Los rincones más míseros son cobijo de hombres de entre 20 y 55 años. Algunos se volvieron itinerantes por necesidad laboral. Pero la soledad los instaló en desarraigo y de ahí a la marginación. "Hay una fase inicial en la que les mueve estar mínimamente activos, pero poco a poco van rompiendo los lazos afectivos", cuenta el agente Juan. Las causas que les han llevado al abismo no han variado: ludopatías, enfermedades mentales, abandonos, alcoholismo y toxicomanías son las situaciones más extendidas. "Se abandonan, desandan su vida, pierden familia, amigos y trabajo y acaban con grupos que lo que pretenden es sacarse el dinero para una dosis o acomodarse en pedir para comer, pierden el sentido de las normas de convivencia mínimas", relata la directora del Cast. "Lograr que esas personas que no han aceptado la vida que les tocó vivir, que están rabiosas con el mundo, que ya no les importa nada, que sólo te llaman porque se sienten morir, es muy difícil que lleguen aquí y digan 'sí, esto es lo que me pasa y quiero hacer algo", apunta Barrés. "Por eso somos los pies y los ojos de las trabajadoras sociales, porque no queremos perdernos la mínima oportunidad de extender la mano. Si llega uno sin documentación, lo llevas y lo traes hasta que haga todos los trámites, trasladas a los que están enfermos, intentas que acepten tratamientos de desintoxicación... lo que sea", detalla Juan, uno de los X-4. Lo que más les impresiona es que las historias se repiten aunque tengan otros nombres, otros acentos, otros gestos. "Con el tiempo, una persona que vive en la calle, que pierde el cariño, el amor en su más amplio sentido, se desequilibra", dicen. Y detectan cada conducta que se ha hecho norma después de hábito. "Hace varios años nos llevamos a un grupo de ocho mayores sin techo y les conseguimos plaza en una residencia nueva en Orihuela. A los cuatro días llamó el director para contarnos que los ancianos se iban a la calle a pedir a las iglesias, ¿por qué? Porque no tenían nada que hacer y tenían un hábito. Son muy vulnerables. No son rebeldes, se automarginan, están resentidos con su vida".
_ _ _ _ _
#### [ACCIÓN REQUERIDA]
En el texto sobre las personas sin techo, ¿dónde consiguieron plaza para el grupo de ocho mayores sin techo?

#### [EXTRACTO DE DATOS]
_ _ _ _ _
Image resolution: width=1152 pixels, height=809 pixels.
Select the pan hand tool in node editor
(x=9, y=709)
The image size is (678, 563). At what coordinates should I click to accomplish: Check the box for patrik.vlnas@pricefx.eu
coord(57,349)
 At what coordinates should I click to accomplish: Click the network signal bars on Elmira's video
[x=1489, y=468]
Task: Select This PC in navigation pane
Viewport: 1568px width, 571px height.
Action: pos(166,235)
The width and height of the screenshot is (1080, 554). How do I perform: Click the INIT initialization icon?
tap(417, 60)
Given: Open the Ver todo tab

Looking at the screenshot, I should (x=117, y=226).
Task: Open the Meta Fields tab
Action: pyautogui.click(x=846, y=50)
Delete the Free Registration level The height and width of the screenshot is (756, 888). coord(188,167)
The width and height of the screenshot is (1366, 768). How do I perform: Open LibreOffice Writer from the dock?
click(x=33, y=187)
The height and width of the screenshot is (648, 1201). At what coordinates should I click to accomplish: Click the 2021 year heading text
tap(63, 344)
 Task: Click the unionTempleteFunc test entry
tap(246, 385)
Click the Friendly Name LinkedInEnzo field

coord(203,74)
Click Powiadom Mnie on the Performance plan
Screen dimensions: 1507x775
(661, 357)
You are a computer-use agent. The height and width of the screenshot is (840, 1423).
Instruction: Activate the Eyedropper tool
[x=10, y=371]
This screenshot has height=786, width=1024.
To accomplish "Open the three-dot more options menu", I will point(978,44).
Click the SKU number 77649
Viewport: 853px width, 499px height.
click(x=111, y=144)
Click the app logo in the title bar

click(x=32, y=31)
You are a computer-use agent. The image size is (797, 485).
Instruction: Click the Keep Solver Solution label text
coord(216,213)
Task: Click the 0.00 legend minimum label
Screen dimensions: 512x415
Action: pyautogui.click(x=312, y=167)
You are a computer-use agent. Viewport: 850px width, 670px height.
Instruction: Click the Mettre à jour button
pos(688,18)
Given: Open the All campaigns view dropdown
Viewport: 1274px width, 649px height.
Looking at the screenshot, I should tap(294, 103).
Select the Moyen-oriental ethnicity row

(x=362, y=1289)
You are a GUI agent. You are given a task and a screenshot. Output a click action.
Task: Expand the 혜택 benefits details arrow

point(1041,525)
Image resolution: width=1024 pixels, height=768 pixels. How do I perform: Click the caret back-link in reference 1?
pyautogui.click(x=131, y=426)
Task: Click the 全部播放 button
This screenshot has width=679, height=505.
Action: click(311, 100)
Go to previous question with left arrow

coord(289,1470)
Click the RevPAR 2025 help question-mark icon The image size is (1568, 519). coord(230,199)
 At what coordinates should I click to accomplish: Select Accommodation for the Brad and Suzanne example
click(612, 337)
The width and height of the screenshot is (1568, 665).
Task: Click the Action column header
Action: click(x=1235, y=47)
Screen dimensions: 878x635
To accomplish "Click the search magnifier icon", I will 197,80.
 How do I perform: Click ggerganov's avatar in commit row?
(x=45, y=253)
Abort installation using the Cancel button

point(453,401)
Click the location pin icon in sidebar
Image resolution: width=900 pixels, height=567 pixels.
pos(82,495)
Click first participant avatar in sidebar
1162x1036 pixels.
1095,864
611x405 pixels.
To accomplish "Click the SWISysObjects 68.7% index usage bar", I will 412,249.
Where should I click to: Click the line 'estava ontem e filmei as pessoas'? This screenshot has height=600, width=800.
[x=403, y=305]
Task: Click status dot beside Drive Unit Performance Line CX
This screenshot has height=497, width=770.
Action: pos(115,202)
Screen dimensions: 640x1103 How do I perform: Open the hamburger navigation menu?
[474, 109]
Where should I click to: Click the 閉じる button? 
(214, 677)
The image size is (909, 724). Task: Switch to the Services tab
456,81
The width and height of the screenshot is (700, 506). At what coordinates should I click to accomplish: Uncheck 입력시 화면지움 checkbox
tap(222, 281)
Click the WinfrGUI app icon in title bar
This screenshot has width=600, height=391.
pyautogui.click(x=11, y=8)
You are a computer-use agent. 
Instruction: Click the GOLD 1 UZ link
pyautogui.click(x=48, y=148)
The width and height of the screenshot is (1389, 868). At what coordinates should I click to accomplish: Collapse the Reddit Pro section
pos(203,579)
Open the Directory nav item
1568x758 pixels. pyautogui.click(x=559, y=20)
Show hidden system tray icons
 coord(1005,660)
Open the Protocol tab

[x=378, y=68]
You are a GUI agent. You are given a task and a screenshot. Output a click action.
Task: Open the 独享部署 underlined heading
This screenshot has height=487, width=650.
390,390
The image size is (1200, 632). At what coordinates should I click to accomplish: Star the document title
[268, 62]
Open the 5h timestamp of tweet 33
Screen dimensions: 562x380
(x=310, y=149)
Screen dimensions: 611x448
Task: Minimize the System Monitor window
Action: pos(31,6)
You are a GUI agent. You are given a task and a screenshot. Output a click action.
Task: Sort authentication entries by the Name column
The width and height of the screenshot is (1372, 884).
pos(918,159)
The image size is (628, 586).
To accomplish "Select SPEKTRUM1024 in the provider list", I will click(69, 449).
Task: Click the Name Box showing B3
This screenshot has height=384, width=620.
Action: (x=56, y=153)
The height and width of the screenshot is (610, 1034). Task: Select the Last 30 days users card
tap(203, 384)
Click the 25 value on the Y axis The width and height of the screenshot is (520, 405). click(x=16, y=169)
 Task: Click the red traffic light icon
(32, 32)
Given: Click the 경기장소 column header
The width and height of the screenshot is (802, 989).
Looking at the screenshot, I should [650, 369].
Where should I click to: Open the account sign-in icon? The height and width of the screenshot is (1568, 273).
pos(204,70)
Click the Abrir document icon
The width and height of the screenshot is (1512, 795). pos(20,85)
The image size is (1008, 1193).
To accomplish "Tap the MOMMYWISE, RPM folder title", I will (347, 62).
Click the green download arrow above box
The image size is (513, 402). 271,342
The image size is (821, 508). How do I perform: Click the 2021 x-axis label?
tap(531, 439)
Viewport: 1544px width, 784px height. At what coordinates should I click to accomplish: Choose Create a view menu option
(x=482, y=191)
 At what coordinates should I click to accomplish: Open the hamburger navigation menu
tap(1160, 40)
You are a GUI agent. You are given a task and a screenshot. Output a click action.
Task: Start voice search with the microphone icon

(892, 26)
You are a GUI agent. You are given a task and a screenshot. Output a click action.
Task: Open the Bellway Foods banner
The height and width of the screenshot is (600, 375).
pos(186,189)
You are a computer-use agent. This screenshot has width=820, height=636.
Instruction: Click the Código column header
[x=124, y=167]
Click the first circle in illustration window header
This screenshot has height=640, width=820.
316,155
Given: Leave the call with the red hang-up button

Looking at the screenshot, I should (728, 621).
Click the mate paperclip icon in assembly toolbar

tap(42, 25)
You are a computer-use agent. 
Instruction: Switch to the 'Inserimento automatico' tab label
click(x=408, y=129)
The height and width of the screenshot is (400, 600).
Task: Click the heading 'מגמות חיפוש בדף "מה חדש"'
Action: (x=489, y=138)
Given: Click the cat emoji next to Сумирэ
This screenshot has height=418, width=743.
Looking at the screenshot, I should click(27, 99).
_ _ _ _ _
#### [RESPUESTA]
En una residencia nueva en Orihuela.